First Author: Ding Luoyi.
Correspondence unit: Shanghai Jiao Tong University.
Background] With the increasing demand for energy storage, there is an urgent need to develop high-energy-density batteries. However, the practical application of LMBS is greatly limited due to the uneven flux of lithium dendrites and lithium ions, resulting in a short cycle life and low coulombic efficiency (CE) of lithium metal batteries (LMBS). The formation of lithium dendrites can be divided into two processes: nucleation and growth, and according to the "sand's time" model, lithium nucleation is closely related to the migration number (TLI+) of lithium ions. Higher TLI+ can delay the occurrence of dendrite nucleation.
Therefore, many researchers have focused on the development of anion-anchored separators, that is, inhibition of lithium dendrite formation in LMBS by increasing TLI+, a strategy that can inhibit dendrite growth to a certain extent. However, this will inevitably reduce the contribution of anions to the construction of solid-state electrolyte boundaries** (SEIs), i.e., they will be detrimental to the construction of stable inorganic-rich SEIs.

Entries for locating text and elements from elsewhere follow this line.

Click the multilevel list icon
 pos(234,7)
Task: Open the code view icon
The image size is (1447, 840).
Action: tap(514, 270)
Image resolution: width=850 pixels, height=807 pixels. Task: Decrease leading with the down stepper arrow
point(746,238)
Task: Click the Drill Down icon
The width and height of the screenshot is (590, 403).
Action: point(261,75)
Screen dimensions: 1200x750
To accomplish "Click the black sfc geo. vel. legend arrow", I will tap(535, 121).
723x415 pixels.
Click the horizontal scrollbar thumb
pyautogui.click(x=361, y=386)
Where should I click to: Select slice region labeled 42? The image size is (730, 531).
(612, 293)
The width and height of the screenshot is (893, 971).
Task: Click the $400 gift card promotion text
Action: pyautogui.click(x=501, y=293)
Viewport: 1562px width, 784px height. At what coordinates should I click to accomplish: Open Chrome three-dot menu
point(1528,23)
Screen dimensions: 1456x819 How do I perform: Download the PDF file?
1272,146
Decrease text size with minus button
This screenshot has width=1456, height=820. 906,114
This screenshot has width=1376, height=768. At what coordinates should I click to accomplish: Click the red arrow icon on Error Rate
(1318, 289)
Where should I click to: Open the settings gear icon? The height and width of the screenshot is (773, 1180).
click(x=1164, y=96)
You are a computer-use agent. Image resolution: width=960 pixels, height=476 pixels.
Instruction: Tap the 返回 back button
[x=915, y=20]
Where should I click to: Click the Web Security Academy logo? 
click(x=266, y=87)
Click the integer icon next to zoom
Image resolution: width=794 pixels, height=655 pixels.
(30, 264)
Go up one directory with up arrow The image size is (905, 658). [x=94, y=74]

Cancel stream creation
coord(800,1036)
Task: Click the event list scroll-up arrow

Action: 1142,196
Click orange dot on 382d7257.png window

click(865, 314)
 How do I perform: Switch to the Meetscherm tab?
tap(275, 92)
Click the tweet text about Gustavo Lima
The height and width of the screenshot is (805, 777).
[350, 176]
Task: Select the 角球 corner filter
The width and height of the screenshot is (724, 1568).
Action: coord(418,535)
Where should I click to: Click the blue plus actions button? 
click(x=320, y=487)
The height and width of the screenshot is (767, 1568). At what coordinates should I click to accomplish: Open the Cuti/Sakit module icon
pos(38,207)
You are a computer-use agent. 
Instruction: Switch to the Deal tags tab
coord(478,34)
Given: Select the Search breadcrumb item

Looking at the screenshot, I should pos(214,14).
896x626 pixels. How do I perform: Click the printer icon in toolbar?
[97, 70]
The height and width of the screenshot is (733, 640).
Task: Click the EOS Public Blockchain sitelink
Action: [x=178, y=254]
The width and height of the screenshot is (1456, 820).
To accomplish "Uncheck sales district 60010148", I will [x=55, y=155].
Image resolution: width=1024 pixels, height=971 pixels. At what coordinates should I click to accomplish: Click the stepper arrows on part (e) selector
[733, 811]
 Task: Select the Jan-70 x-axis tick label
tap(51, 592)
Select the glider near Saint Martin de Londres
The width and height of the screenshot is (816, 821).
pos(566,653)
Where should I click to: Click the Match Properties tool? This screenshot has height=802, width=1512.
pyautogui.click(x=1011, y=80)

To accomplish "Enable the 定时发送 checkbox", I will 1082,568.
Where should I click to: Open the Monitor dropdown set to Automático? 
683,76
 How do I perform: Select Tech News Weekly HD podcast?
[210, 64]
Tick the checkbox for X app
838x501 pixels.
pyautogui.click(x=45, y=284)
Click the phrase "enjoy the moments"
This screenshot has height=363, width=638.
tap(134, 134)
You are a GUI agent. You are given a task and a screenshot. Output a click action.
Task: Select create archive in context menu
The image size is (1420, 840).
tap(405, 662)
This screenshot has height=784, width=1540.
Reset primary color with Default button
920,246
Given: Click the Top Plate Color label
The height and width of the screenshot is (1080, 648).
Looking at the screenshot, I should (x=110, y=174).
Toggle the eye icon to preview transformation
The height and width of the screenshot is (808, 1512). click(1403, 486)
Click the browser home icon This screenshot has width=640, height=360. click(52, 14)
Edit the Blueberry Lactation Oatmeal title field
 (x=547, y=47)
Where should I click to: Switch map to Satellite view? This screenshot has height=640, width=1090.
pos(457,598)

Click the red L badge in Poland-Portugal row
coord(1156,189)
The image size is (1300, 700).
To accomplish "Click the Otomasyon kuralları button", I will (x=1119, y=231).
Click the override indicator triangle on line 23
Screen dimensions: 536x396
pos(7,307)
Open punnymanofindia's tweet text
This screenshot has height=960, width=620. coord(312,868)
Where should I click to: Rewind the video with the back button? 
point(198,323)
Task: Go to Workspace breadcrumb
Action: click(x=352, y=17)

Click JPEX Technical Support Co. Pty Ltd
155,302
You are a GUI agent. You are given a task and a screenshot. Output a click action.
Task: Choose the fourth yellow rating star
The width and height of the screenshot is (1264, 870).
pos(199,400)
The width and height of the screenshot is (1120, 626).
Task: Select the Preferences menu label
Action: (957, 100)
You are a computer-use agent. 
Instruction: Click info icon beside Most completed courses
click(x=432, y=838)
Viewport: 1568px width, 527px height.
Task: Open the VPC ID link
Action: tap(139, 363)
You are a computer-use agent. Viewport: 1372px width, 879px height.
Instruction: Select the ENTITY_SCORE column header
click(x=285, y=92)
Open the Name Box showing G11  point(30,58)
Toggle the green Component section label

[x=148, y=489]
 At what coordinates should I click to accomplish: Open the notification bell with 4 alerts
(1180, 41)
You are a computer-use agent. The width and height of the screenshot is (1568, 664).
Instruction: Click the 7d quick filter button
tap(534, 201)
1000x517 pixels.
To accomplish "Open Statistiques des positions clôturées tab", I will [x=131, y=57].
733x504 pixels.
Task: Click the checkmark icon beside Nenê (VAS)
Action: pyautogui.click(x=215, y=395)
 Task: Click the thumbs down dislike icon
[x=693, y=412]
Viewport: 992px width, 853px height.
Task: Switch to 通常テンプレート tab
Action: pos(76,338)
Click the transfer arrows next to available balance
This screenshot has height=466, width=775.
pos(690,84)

Introduction] Zheng Liang's research group at the Center for Transformative Molecular Frontiers of Shanghai Jiao Tong University has taken a unique approach and adopted the strategy of "tandem separator" to confine free anions around the separator while constructing an excellent SEI structure, so that high-TLI+ and high-quality SEI with fast Li+ transmission can be obtained at the same time, and the "decoupling" of high-TLI+ and high-quality SEI can be realized.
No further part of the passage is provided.